* _PROBLEM STATEMENT_
Retype the line with "Select the 4-8" exactly. Then retype every line after it through the end of the entries below, and nothing more, leaving out pictures.

* _DATA_
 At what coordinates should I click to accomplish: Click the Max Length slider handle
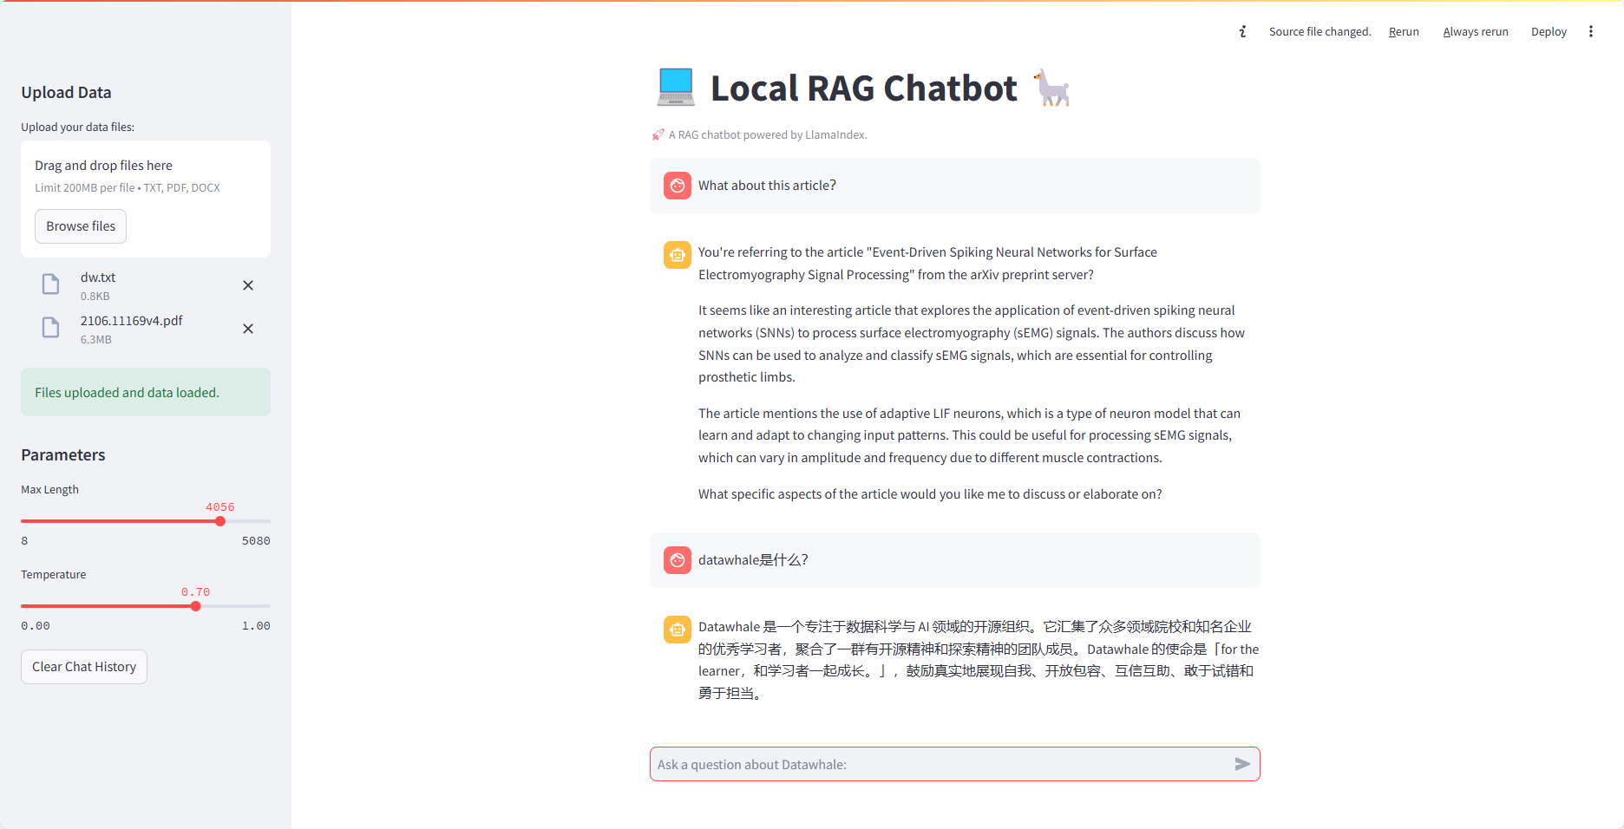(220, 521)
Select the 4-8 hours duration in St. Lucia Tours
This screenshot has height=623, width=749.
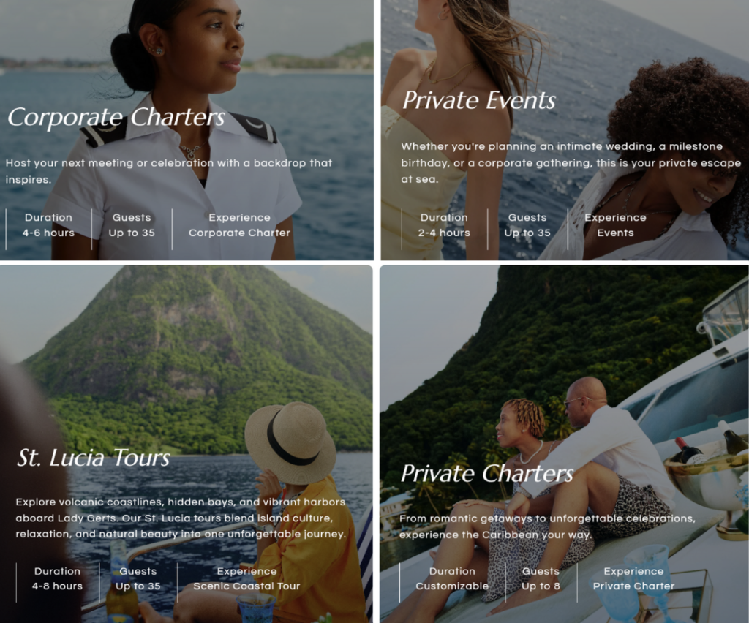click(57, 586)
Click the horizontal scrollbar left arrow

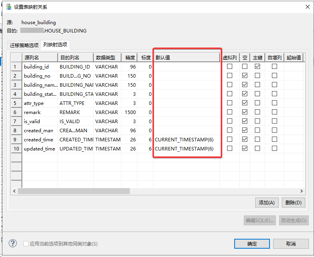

* _RESULT OF THE TASK_
Select the 4-8 hours duration in St. Lucia Tours
This screenshot has height=623, width=749.
click(57, 586)
Click the horizontal scrollbar left arrow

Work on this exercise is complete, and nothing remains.